As maiores discussões, todavia, envolverão os prêmios e abonos. Estas verbas não são definidas pela legislação de modo preciso e acabam sendo adotadas com excessiva liberalidade, muitas vezes em situações claramente contrárias à melhor interpretação das novas normas.

Com efeito, a CLT define os prêmios como os pagamentos “por liberalidades concedidas pelo empregador em forma de bens, serviços ou valor em dinheiro a empregado ou a grupo de empregados, em razão de desempenho superior ao ordinariamente esperado no exercício de suas atividades.” (art. 457, §4º).

A confirmação da natureza não salarial e, portanto, da não incidência das contribuições previdenciárias depende do conceito de “desempenho extraordinário”, parecendo evidente que o pagamento não pode decorrer de objetivos que usualmente seriam atingidos por trabalhadores em situações normais e equivalentes ao do colaborador premiado. Deve ser possível demonstrar quais são os resultados esperados do homem médio e quais os índices que caracterizam a superação desses níveis e, essencialmente, o efetivo atingimento destes patamares pelo trabalhador. Uma boa política interna de premiação, divulgada com antecedência, devidamente aferida e registrada pode ser um bom começo.
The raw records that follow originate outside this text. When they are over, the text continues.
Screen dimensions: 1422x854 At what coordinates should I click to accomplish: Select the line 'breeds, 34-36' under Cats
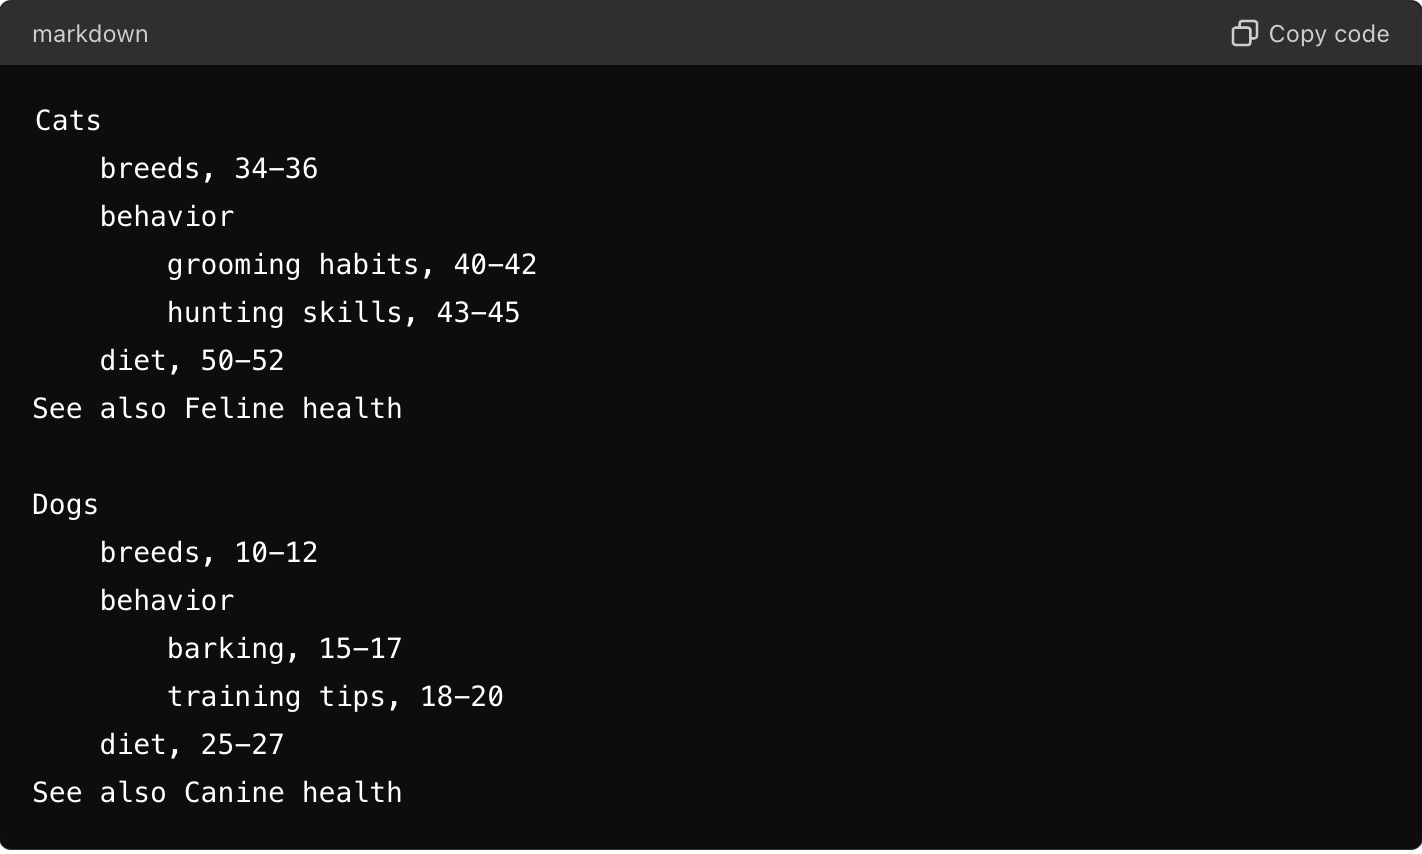pos(208,168)
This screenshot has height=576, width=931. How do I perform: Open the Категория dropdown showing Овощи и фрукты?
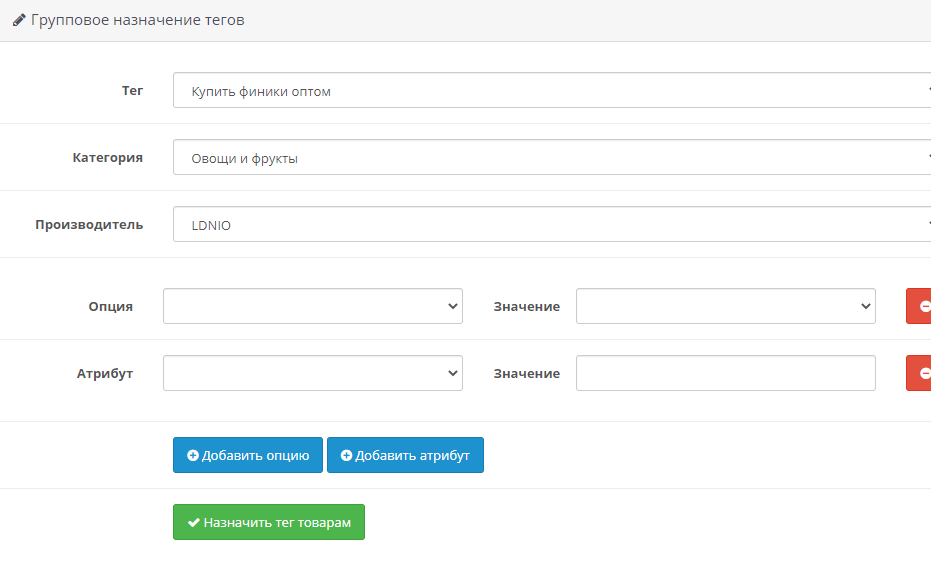(x=551, y=158)
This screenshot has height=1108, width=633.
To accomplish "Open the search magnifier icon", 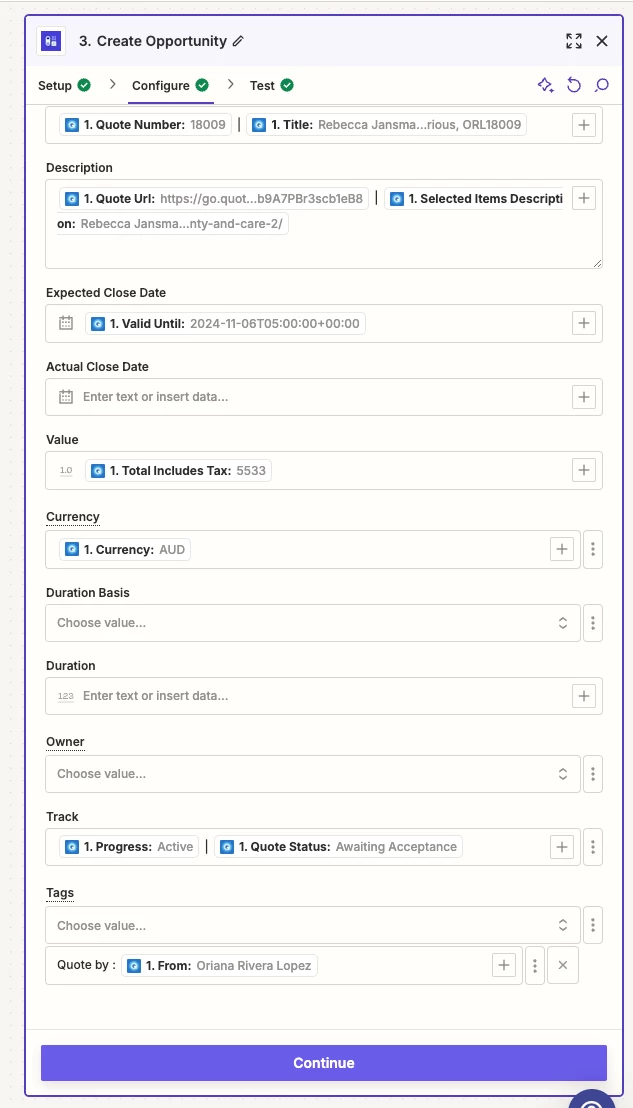I will [x=602, y=86].
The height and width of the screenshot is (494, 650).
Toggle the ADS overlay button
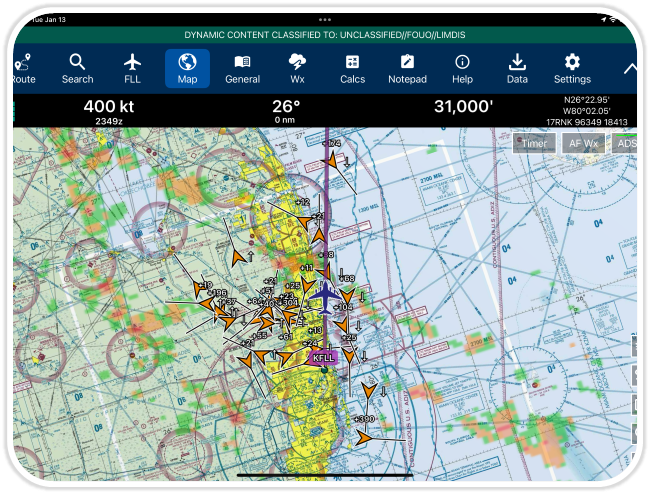coord(626,143)
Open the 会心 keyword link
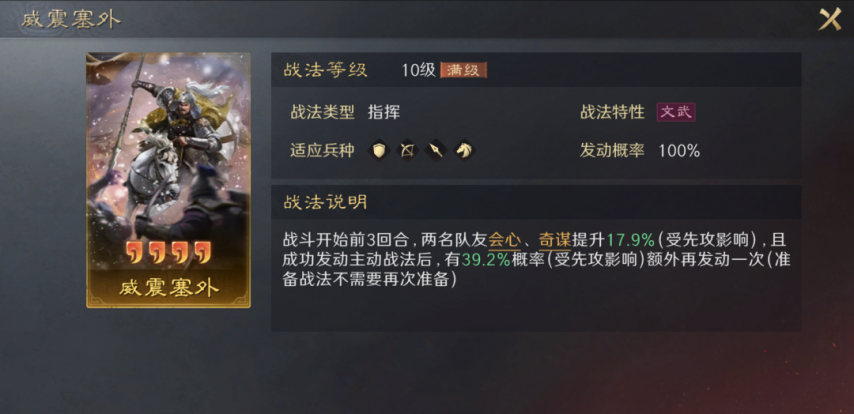Screen dimensions: 854x414 coord(504,240)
E, por fim, em relação aos abonos, não há definição legal expressa, o que dificulta ainda mais uma análise conclusiva. Porém, a partir de outras fontes do direito, em especial a jurisprudência e os costumes, é possível conceituar o abono como importância paga em compensação à supressão de direito garantido na lei ou contratualmente ao trabalhador.

Os exemplos mais conhecidos são o abono de férias – conversão em dinheiro de 1/3 das férias – e o abono salarial pela postergação negociada da data base de atualização de salários. Assim, a regularidade de qualquer abono depende da demonstração objetiva de que serve à compensação de direito não exercido pelo empregado, sob pena de ser declarada sua natureza salarial.

Em conclusão, sabe-se que o momento é de muito mais dúvidas que certezas e qualquer pretensa interpretação definitiva das novas normas seria absolutamente temerária. Entretanto, pode-se antever a existência riscos concretos para os empregadores que não analisarem com cautela alternativas de remuneração que envolvam as verbas alcançadas pelas mudanças legislativas.

Marcelo Diniz Barbosa é advogado, sócio da Andersen Ballão Advocacia e coordenador do Departamento Tributário do escritório. Bacharel em Direito pela Universidade Federal do Paraná – UFPR, possui LLM em Direito Empresarial pelo Estação Business School.